In OpenSearch I implemented a custom script_score
using Painless scripting language. When I only use query.bool.should
it is called once per document and the returned _score
is correct
However, when I combine both query.bool.should
and query.bool.must
in my query, the script_score
is called twice or three times per document, and the resulting score is the sum of all the calls. This causes the score to be higher than intended.
Why does this happen? and how can I ensure it is called only once per document when using both should
and must
in query
? Or at least prevent OpenSearch from summing the results of all calls per document and only return the result of one of these calls?

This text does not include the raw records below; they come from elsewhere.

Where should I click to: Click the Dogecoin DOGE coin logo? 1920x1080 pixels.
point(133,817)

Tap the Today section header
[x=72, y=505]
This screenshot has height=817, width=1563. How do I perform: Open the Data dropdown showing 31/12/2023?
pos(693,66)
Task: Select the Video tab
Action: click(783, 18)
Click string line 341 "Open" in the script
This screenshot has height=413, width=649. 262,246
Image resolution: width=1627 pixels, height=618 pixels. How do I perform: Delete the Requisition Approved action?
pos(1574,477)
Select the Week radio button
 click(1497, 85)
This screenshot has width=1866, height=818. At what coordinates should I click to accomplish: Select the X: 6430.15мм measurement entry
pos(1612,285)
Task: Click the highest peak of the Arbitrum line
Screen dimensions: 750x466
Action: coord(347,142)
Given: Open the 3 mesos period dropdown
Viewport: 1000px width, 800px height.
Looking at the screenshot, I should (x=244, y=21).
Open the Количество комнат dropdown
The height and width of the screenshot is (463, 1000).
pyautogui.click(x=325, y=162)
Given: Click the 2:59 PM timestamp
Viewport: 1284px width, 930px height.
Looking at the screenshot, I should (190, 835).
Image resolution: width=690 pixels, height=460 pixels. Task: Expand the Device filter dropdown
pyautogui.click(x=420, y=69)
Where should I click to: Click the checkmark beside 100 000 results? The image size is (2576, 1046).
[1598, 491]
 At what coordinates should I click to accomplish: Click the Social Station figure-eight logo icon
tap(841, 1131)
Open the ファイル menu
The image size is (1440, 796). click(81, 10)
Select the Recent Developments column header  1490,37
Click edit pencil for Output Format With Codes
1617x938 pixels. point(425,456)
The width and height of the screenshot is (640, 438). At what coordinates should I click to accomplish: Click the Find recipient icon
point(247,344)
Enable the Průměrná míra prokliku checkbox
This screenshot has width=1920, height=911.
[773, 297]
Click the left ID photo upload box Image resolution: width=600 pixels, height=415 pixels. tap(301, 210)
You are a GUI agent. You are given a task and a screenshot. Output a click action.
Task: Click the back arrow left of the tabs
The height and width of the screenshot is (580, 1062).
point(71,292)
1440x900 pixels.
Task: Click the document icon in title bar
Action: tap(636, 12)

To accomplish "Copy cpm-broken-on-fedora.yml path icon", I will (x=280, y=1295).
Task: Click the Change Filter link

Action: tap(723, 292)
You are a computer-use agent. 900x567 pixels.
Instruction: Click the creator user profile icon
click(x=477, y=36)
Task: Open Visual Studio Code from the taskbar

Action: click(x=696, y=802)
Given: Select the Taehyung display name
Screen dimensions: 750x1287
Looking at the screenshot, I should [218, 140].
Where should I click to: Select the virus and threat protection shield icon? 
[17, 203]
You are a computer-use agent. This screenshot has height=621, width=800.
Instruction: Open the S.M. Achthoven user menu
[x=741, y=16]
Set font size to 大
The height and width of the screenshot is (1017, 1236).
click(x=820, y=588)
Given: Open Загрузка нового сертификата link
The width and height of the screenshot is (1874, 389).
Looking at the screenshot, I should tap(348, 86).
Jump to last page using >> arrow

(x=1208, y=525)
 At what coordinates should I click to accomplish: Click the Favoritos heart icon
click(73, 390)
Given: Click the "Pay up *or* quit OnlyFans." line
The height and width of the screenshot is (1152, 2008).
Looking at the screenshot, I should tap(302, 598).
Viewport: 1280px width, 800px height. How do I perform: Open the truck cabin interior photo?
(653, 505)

E.g. see below query (which I simplified it here so the example is easy to understand) you'll see the script_source
source is return Integer.parseInt(doc['_id'].value);
however because I used both should
and must
in my query the calculated _score
for document 6148
is 18444
(i.e. 6148 * 3
) instead of 6148
{
"from": 0,
"size": 10,
"stored_fields": "_none_",
"docvalue_fields": [
"_id",
"_score"
],
"sort": [
{
"_score": {
"order": "asc"
}
}
],
"query": {
"function_score": {
"query": {
"bool": {
"must": [
{
"term": { "category_ids": "2" }
},
{
"terms": { "visibility": ["3", "4"] }
}
],
"should": [
{
"ids": {
"values": [
"6148"
]
}
}
],
"minimum_should_match": 1
}
},
"script_score": {
"script": {
"lang": "painless",
"source": "return Integer.parseInt(doc['_id'].value);"
}
}
}
}
}
Answering my own question to help others who might face the same issue in the future. While I still don't understand why in some cases the script_score
gets called more than once, I was able to fix the scoring.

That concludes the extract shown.